Exercise input:
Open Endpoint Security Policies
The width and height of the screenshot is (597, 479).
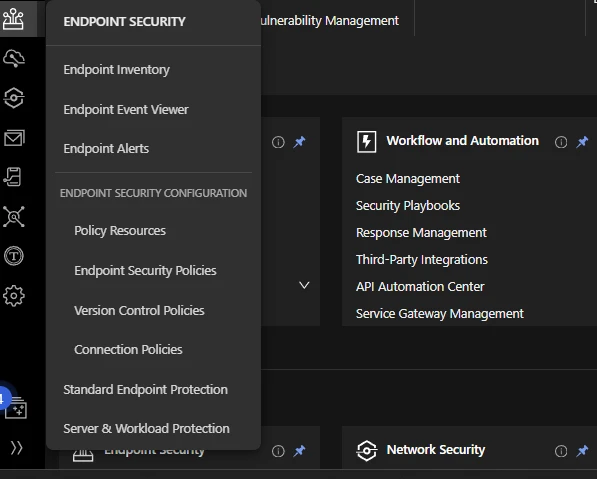(145, 270)
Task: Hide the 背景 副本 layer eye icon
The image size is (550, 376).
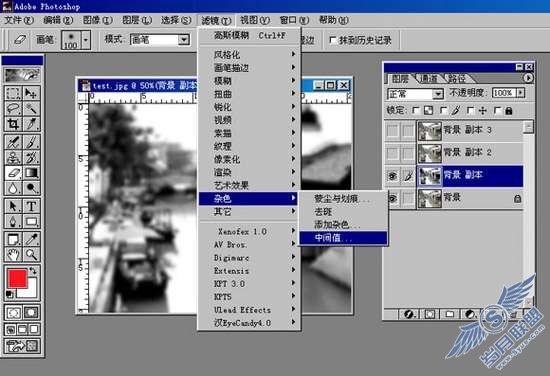Action: click(392, 175)
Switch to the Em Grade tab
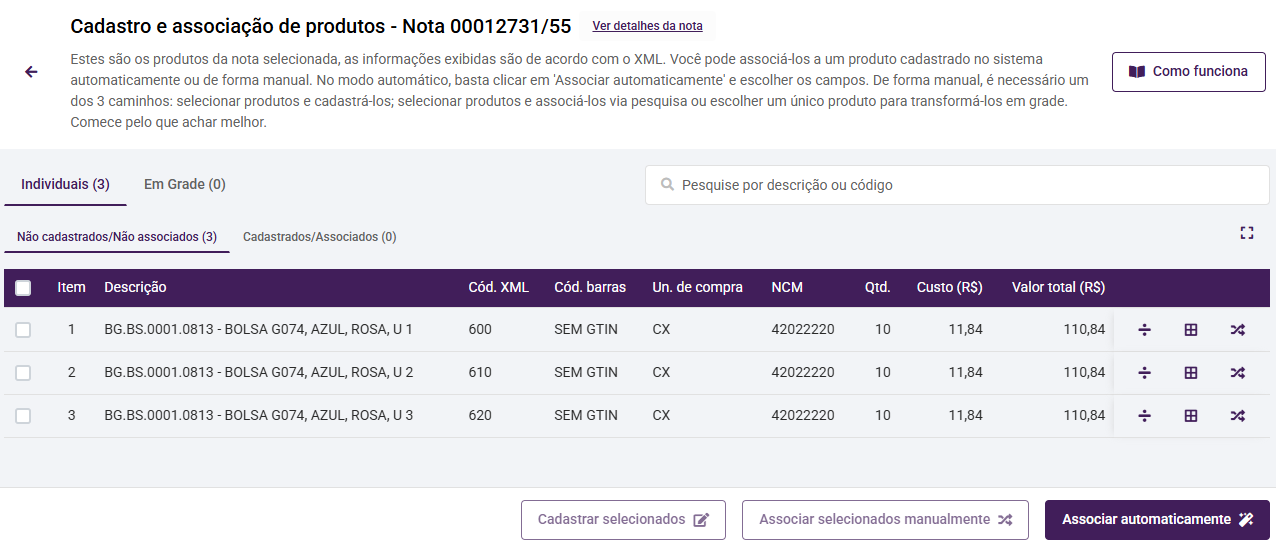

The problem: A precise repetition of every entry, free of pictures, is the expected answer.

Answer section:
Open Endpoint Security Policies
The width and height of the screenshot is (597, 479).
(145, 270)
Task: Hide the 背景 副本 layer eye icon
The image size is (550, 376).
Action: click(392, 175)
Switch to the Em Grade tab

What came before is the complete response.